Nas redes sociais, a maioria dos comentários sobre o assunto se dividiu num Fla-Flu. Sim, esse é o destino de todas as discussões nas redes, nada de novo até aí.

Ocorre que esse Fla-Flu, ao separar os times por estilo —algo como Concisos F.C. contra A.A. Palavrosos—, não me parece capaz de levar o debate à fase mais avançada do campeonato.

Pelo menos em tese, quando se trata de literatura, é tão possível escrever bem com palavras medidas, cristalinas, quanto jorrando turvas catadupas que levem o leitor de arrasto.

Eis a pessoa que vai julgar, soberana, se um texto está bem escrito ou não: a leitora - Claudia Morales/Reuters

Nunca é demais lembrar que a concisão e a clareza têm e sempre terão, no jornalismo e em outros gêneros informativos, valor de ouro puro em nosso país bacharelesco e pernóstico.

Contudo, a arte feita com palavras é igual a toda arte: qualquer regra que se tente impor a ela de antemão corre o risco de ser desmoralizada pela obra. A melhor literatura cria à medida que é escrita as leis pelas quais exigirá ser lida.

É na leitura que um texto literário —seco ou derramado— vai mostrar se funciona lindamente, se dá para o gasto ou, o que é bastante frequente, se só fica parado ali, morto, as palavras apodrecendo.

Nesse sentido eu defendo, contra alguns teóricos e seus repetidores, que "escrever bem" existe, sim, embora nada tenha a ver com beletrismo nem possa ser prescrito como fórmula.

A ideia de que escrever bem é escrever conforme um estilo ou gosto ideologicamente imposto não resiste ao exame da história: esses aspectos vêm sendo achincalhados há pelo menos um século por gente que escreve muito bem escrevendo "mal".

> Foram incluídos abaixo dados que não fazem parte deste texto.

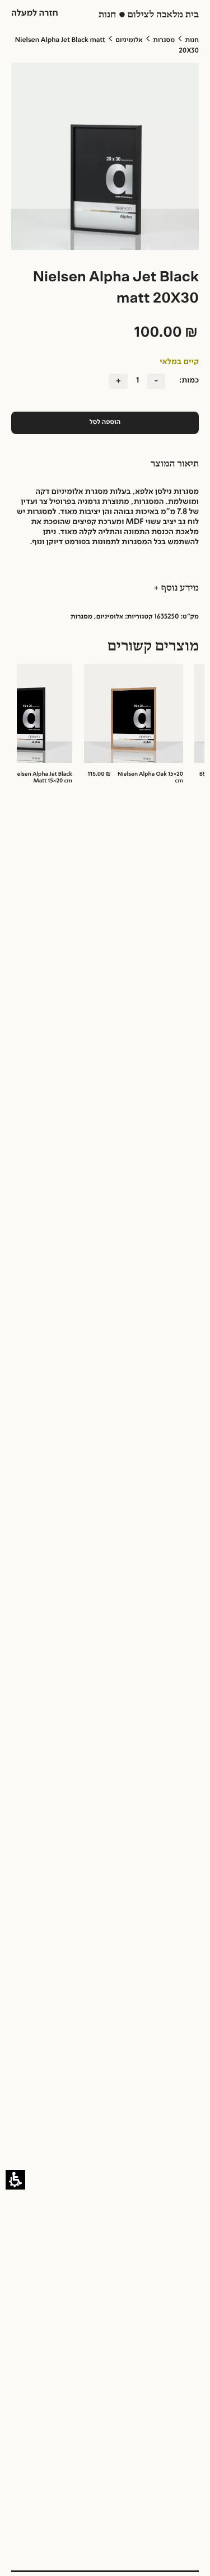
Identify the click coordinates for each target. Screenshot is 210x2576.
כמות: (189, 381)
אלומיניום (129, 40)
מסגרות (164, 40)
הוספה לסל (105, 422)
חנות (192, 40)
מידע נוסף (179, 588)
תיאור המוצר (175, 464)
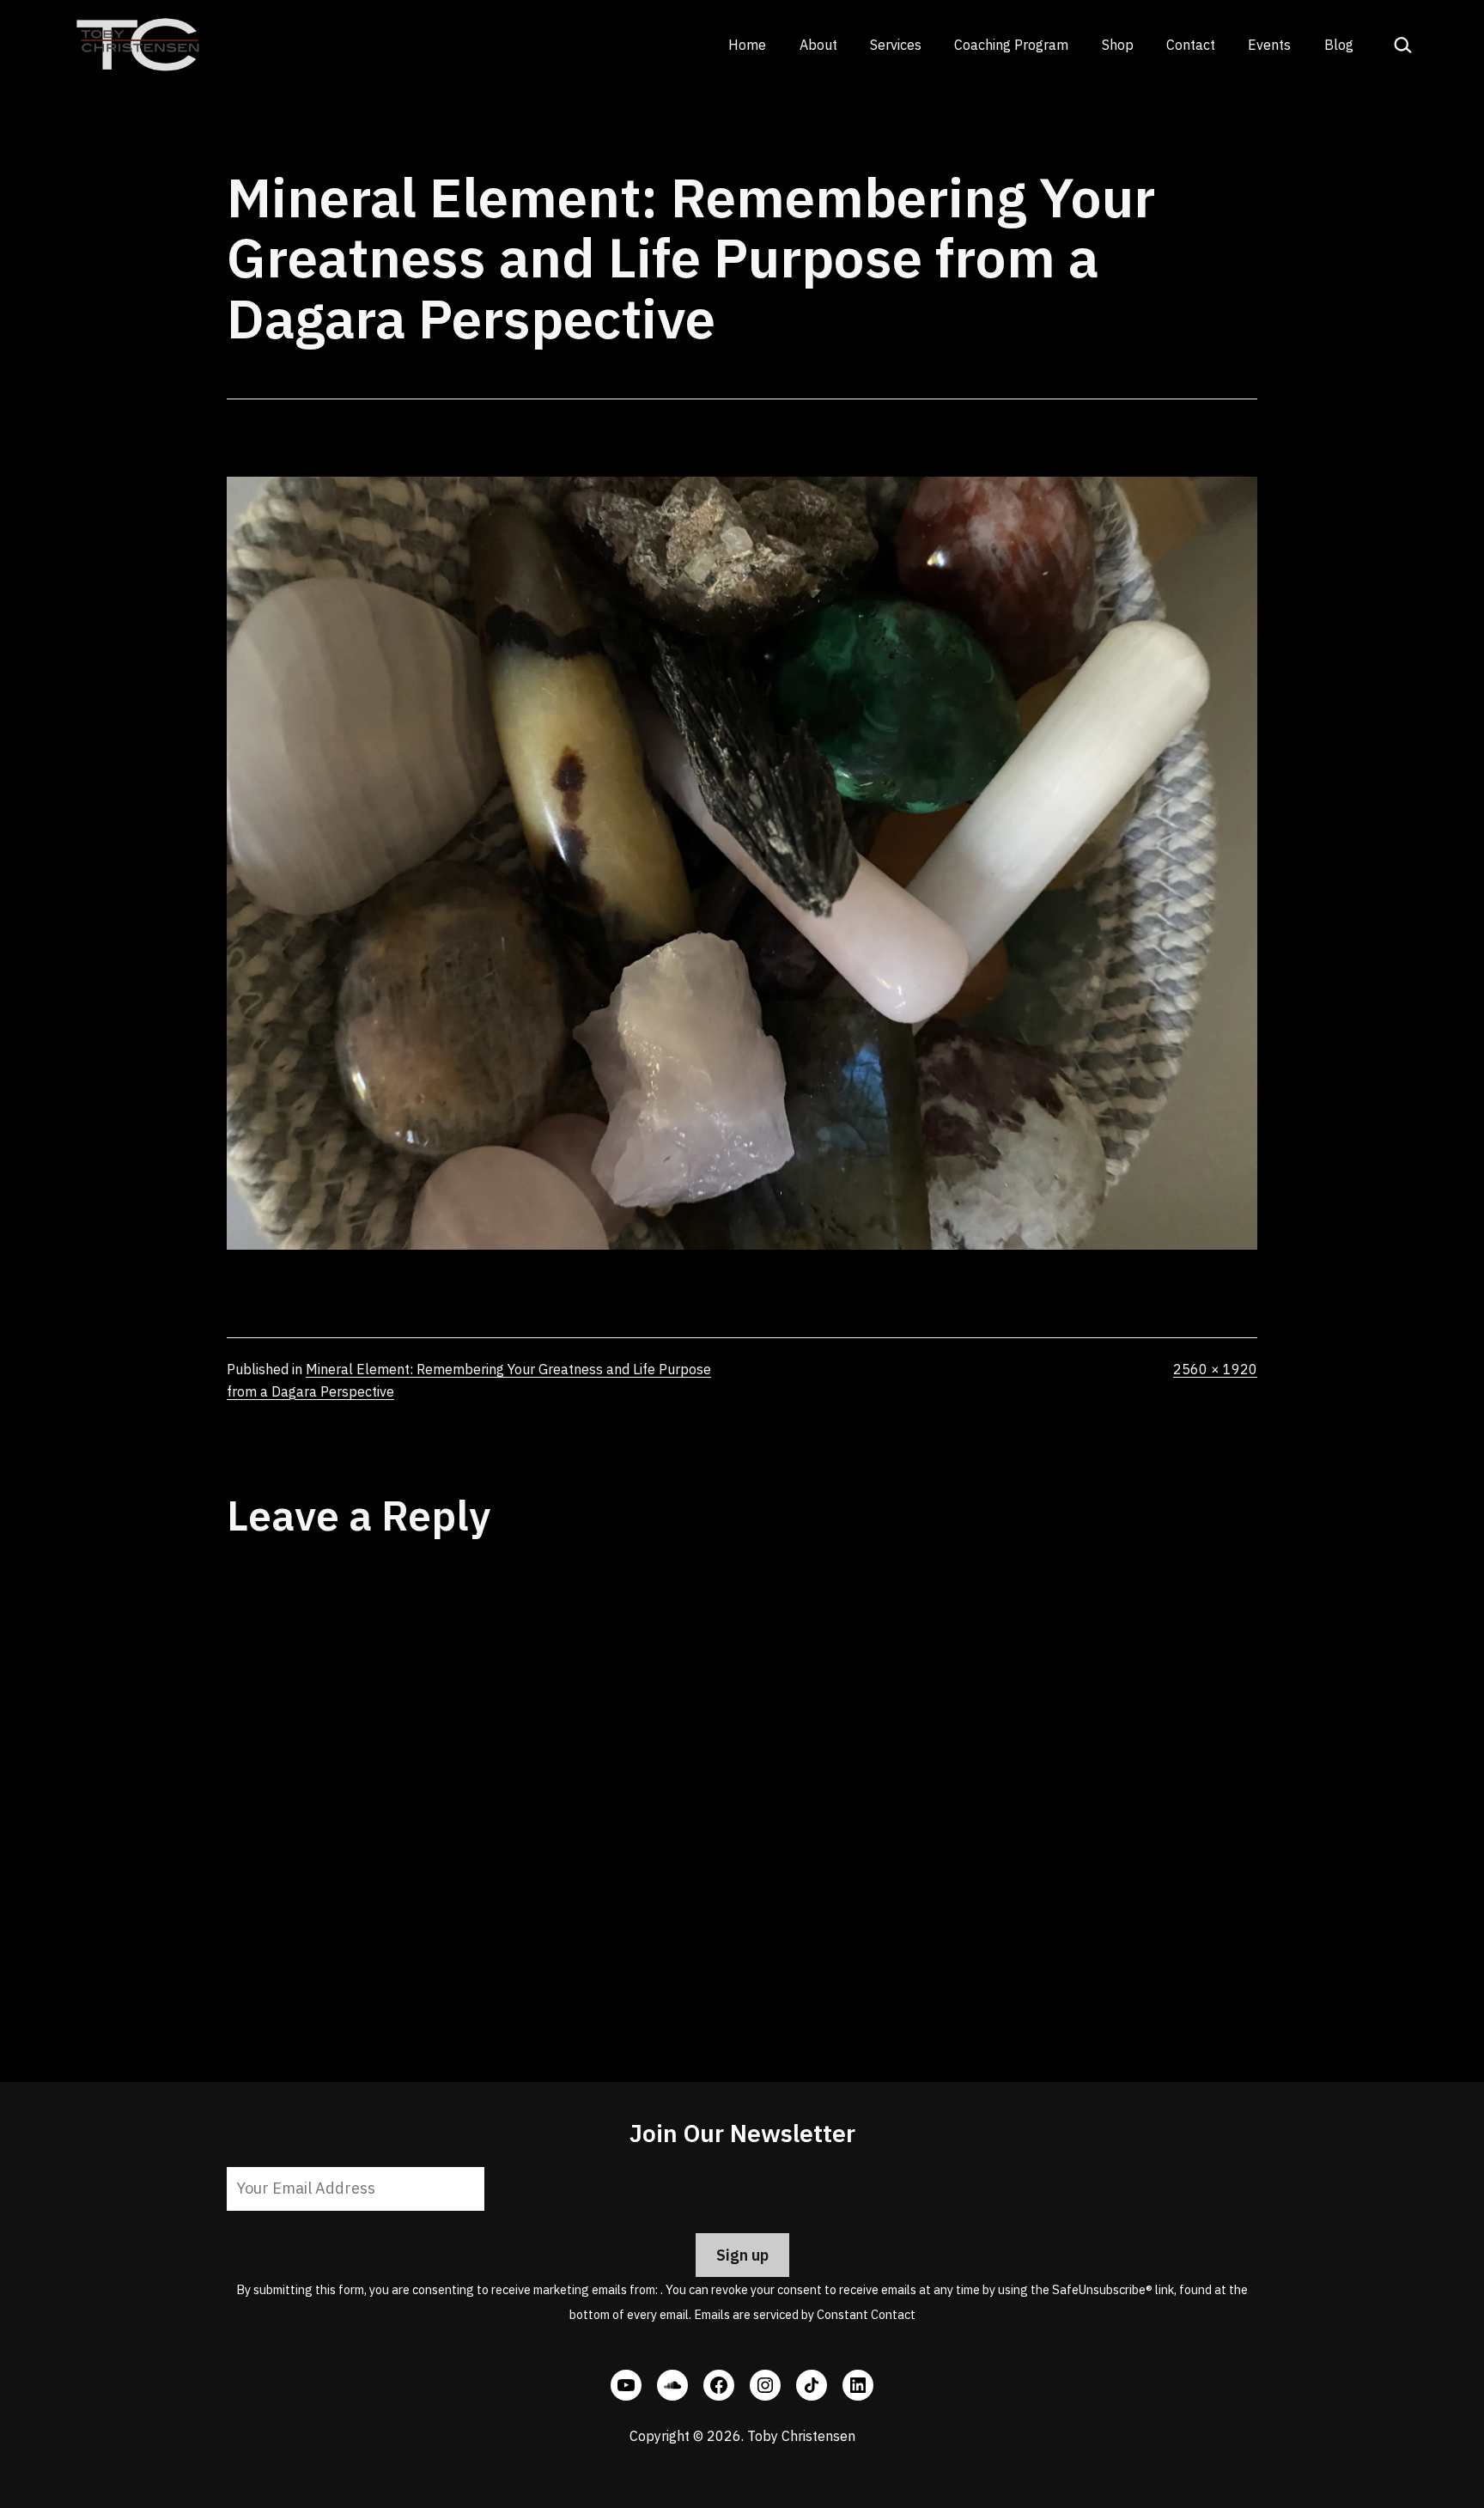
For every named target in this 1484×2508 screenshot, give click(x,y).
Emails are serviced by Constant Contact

Escrever bem se enraíza em primeiro lugar na página, na tapeçaria vaporosa de sonoridades e sentidos, ritmos e silêncios, vírgulas e parágrafos, tecida por palavras em caravana.

Com todas as suas imperfeições, a palavra escrita é a melhor tecnologia de traduzir pensamento, pelo qual faz aquilo que a notação na partitura faz pela música.

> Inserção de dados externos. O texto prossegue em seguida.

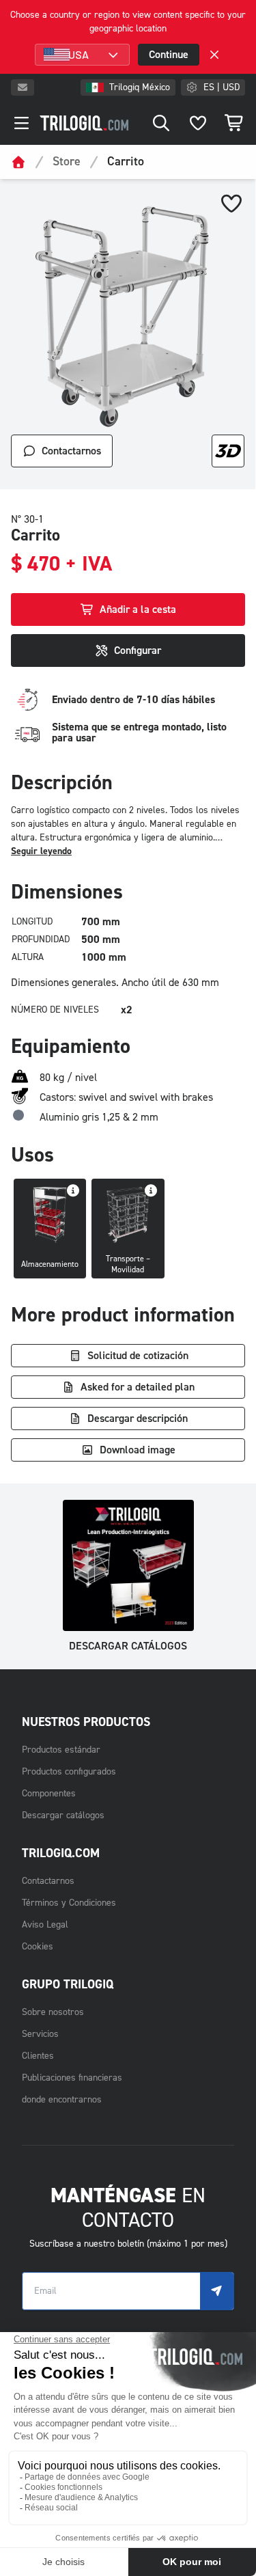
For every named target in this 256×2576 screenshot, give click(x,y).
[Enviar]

Escrever bem é tirar o máximo proveito da sua capacidade de entrar em sintonia com o cérebro —e portanto com a imaginação— de quem lê.

Eis afinal a pessoa que vai julgar, soberana, se um texto está bem escrito ou não: a leitora —para fazer justiça ao gênero que concentra a maior parte de quem leva a literatura a sério no mundo.

Como as leitoras são múltiplas e diversas, é natural que múltiplas e diversas sejam as frequências em que se dá a sintonia dos textos com suas ondas cerebrais.

Por isso não faz sentido, fora do âmbito do gosto pessoal, discutir estilo, mas faz sentido discutir técnica: muita coisa pode interferir nessa sintonia.

"O escritor é uma pessoa que, mais do que qualquer outra, tem dificuldade para escrever", disse Thomas Mann. O que pode parecer só uma tirada engraçadinha se revela, pensando bem, uma verdade profunda.

Como precisam levar em conta a dimensão estética da linguagem para criar aquilo que não tem existência fora dela, escritores inventam problemas para si mesmos.

Tornam-se caçadores neuróticos de clichês, ecos indesejáveis, rebarbas, banalidade, imprecisão, redundância, sentimentalismo.

Tudo aquilo que as palavras, criaturas sociais, mundanas e rodadas, têm de sobra, mas na linguagem comum ninguém liga muito.